Trans-Zab Jewish Neo-Aramaic, also known as Hulaulá (), is a grouping of related dialects of Northeastern Neo-Aramaic originally spoken by Jews in Iranian Kurdistan and easternmost Iraqi Kurdistan. Most speakers now live in Israel. 

Speakers sometimes call their language Lishana Noshan or Lishana Akhni, both of which mean 'our language'. To distinguish it from other dialects of Jewish Neo-Aramaic, Hulaulá is sometimes called Galiglu ('mine-yours'), demonstrating different use of prepositions and pronominal suffixes. Scholarly sources tend simply to call it Persian Kurdistani Jewish Neo-Aramaic.

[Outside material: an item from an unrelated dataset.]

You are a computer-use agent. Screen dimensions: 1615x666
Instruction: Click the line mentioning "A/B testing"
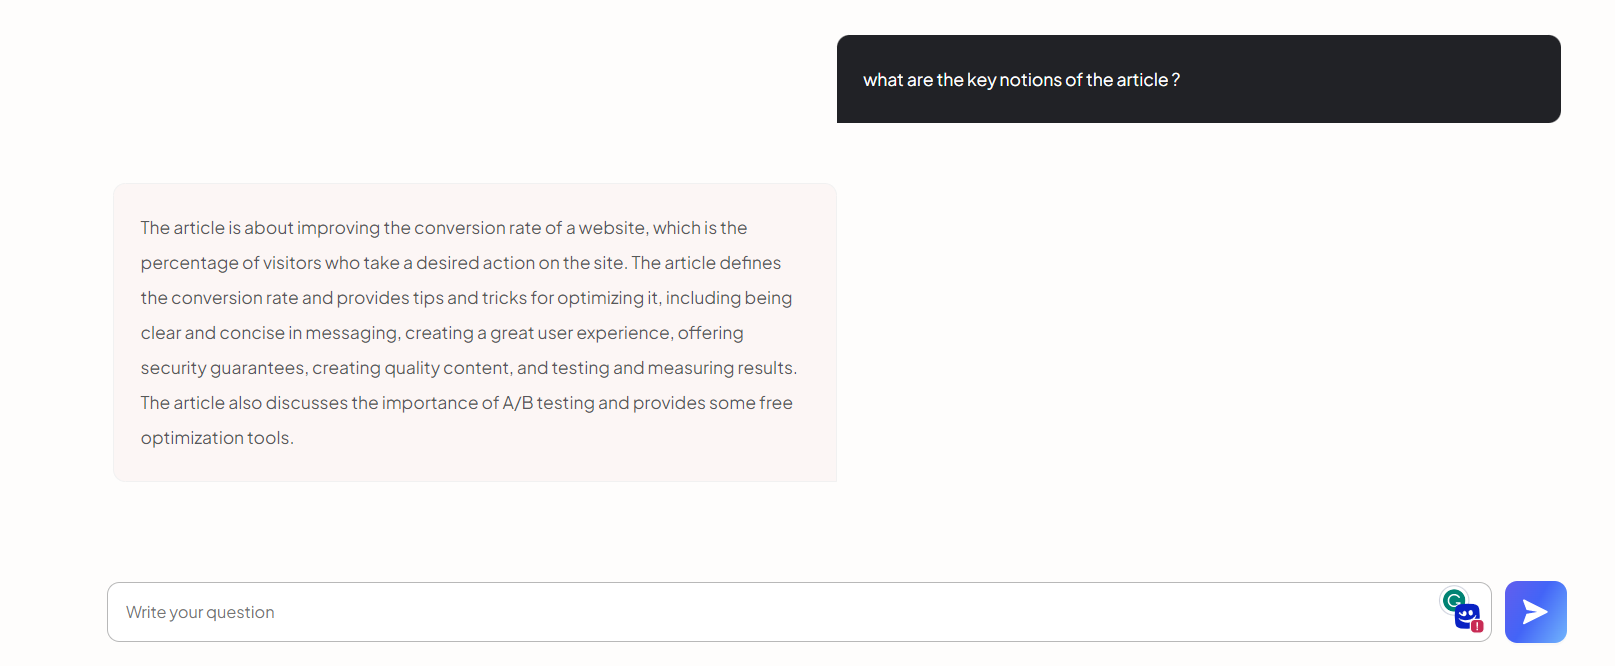click(x=467, y=403)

Hulaulá is written in the Hebrew alphabet. Spelling tends to be highly phonetic, and elided letters are not written.

Origin
Hulaulá sits at the southeastern extreme of the wide area over which various Neo-Aramaic dialects used to be spoken. From Sanandaj, the capital of Kurdistan Province, Iran, the area extended north, to the banks of Lake Urmia. From there, it extended west to Lake Van (in Turkey), and south onto the Plain of Mosul (in Iraq). Then it headed east again, through Arbil, back to Sanandaj.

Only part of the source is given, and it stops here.